How to learn ten thousand words

While there are countless words in the English language, knowledge of between 3000 and 5000 most frequent word families will yield lexical coverage of 95-98%, depending on language content. This vocabulary size provides a good basis for comprehension and language use. This core vocabulary also provides a good basis for further comfortable vocabulary acquisition through extensive reading and listening which is the core mantra of the comprehensible input crowd (i.e. Krashen et al).

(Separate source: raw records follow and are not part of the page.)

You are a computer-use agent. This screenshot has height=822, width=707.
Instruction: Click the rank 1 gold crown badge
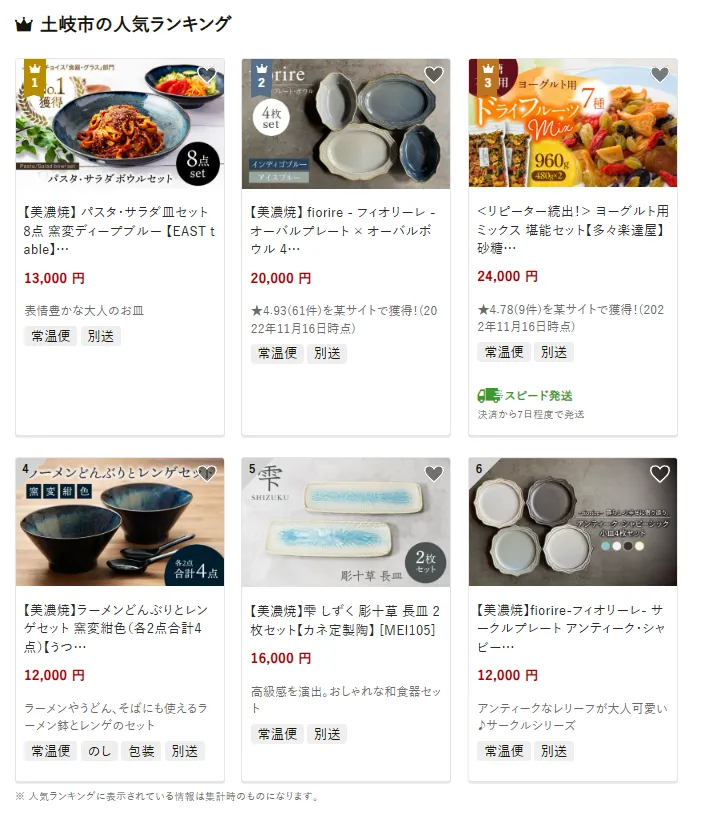click(x=35, y=77)
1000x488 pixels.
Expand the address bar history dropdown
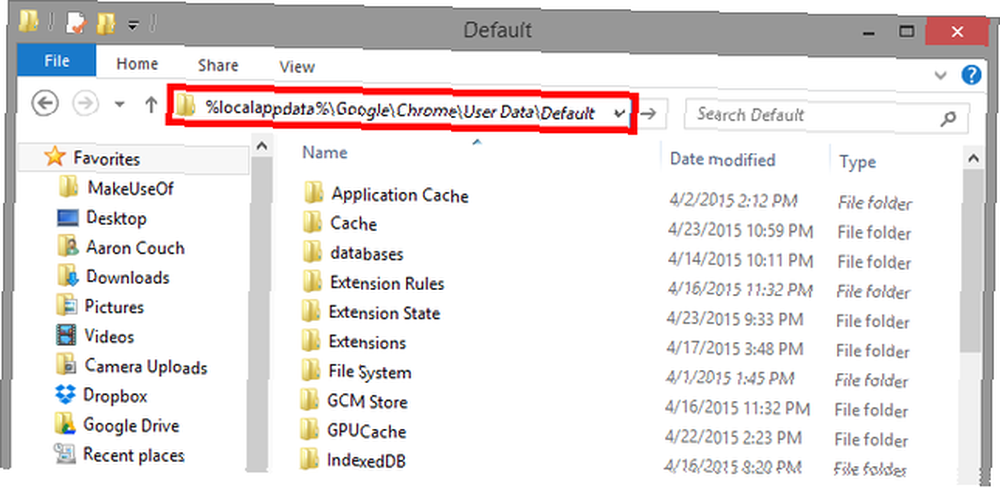click(618, 114)
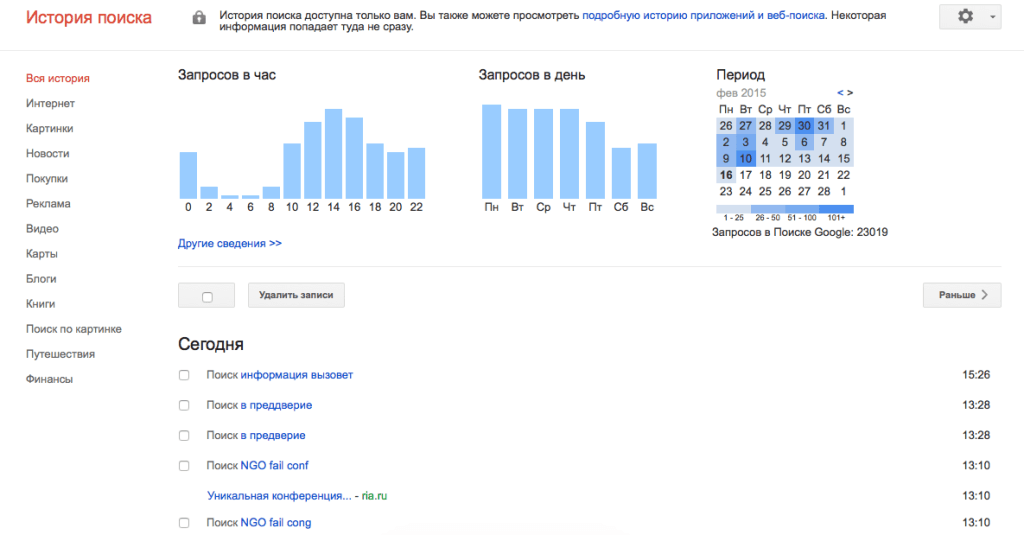The image size is (1024, 535).
Task: Click the Раньше button
Action: click(x=961, y=295)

How do we go about developing a core vocabulary of some 3000 word families? Pick up any decent comprehensive course like the Assimil series and it will likely include the bulk of the required vocabulary. People occasionally "pick up" languages. If you're lucky, your previous linguistic knowledge will provide plenty of cognates. Speakers of multiple languages may possess a passive knowledge of cognates rivaling that of native speakers with little or no involvement in their new target language. Not everyone is equally successful at recognizing and exploiting cognates, but we'll leave that for another time.

Successful language learners will learn the bulk of their vocabulary through repeated encounters in different contexts.Words and their shades of meaning are learned gradually. According to some published research, in order to have a high probability of learning a new word from context you need to encounter it between five and twenty times*.

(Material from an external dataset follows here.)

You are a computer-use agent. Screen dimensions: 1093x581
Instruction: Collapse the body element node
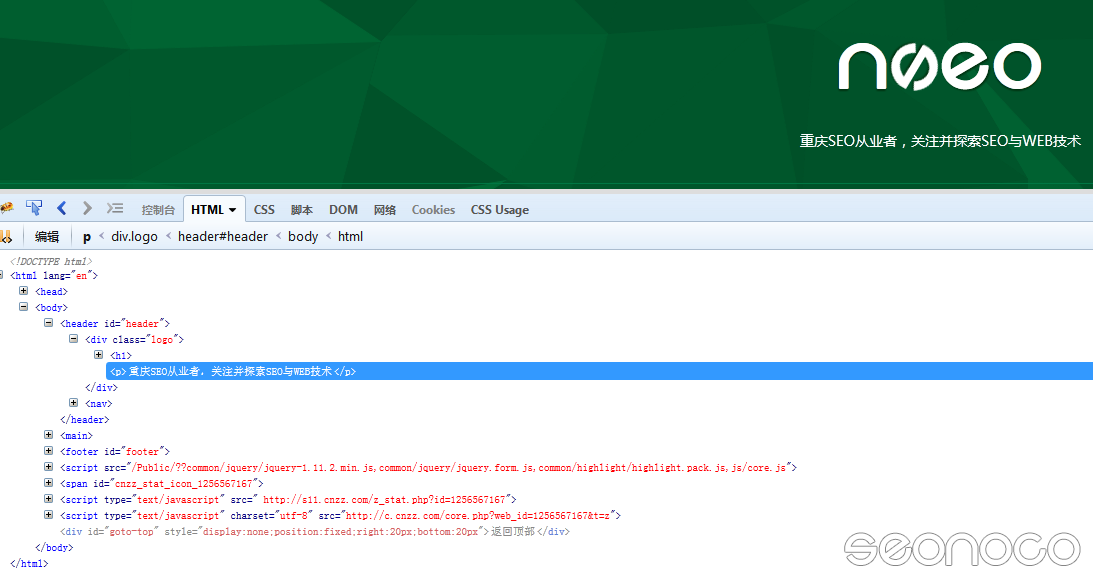click(x=24, y=307)
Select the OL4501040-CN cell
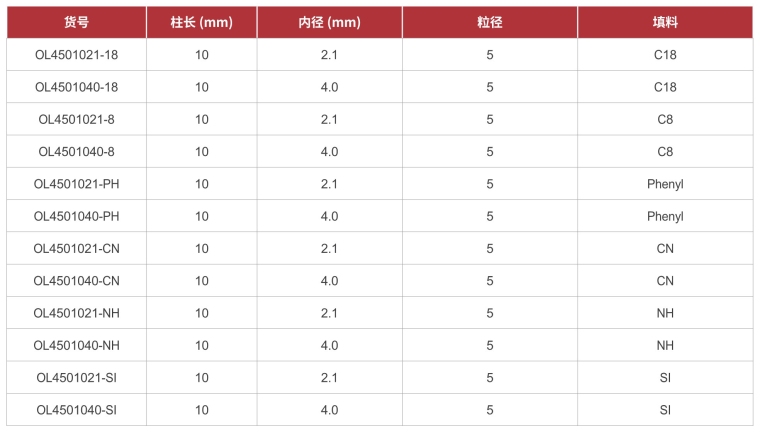This screenshot has height=434, width=760. (x=76, y=281)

In his paper aptly named How much input do you need to learn 10,000 words? Nation suggested that a learner needs to meet around 3,000,000 words in order to learn the most frequent 9000 word families in English.

According to the statistical analysis table developed by Dr. Rob Waring:
  • To meet all the 3000 most frequent words in English 1, 5, 10 and 20 times, you’d need to read or otherwise meet 47,300, 236,700, 473,000, and 947,000 words, respectively.
  • To meet all the 5000 most frequent words in English 1, 5, 10 and 20 times, you’d need to read 132,100, 661,000, 1,321,000, and 2,642,000 words.
  • To meet all the 10,000 most frequent words in English 1, 5 and 10 times, you’d need to read 632,000, 3,164,000 and 6,328,947 words, respectively.
 In order to meet the most frequent 10,000 words 20 times, you will need to read or otherwise meet the equivalent of 12,657,895 running words or the equivalent of approximately 100 books the length of Pride and Prejudice. At 140 words per minute, you would hear 12.7 million words after 1507 hours of listening to audiobooks.

I see a bit of a discrepancy here. According to Nation 3.0 million words are sufficient for 12 repetitions at the "9th 1000 word level". According to Waring, in order to meet the 10,000th word 5 times  one needs to read/listen to approximately 3.2 million running words. This is likely due to the fact that Nation uses "word families"as a reference point, which inherently increases the number of repetitions (and which is also mentioned in his paper). While Nation's methodology allows for a higher number of repetition counts, it presumes a knowledge of morphology and excludes cases of polysemy.

Different types of language material may have very different word frequencies. Per 1 million words, the word "Dear" occurs 1284 times in the Dickens corpus, 54 times in the Brown corpus (a compendium of a variety of sources), and 223 times in Subtlexus (Movies and TV shows). "Me" occurs 9,242 times in Subtlexus vs 1,183 in Brown. See other comparisons here and here. Based on the foregoing, it may be concluded that a listening and reading strategy involving substantial blocks of different types of language content may lead to a wider vocabulary and long-term vocabulary retention.

*Over the course of the past 20 years the suggested number of exposures in order to retain a word increased from 5-6 initially, to the current recommendation of 15-20 exposures. Some recent research suggests that incidental acquisition of vocabulary can happen "extremely fast even with complete beginners in a FL" with "as little as two exposures to new words."  Moreover the researchers found that "the impact of exposure was not constant across number of exposures, but rather decreased following the initial encounters." See the first link.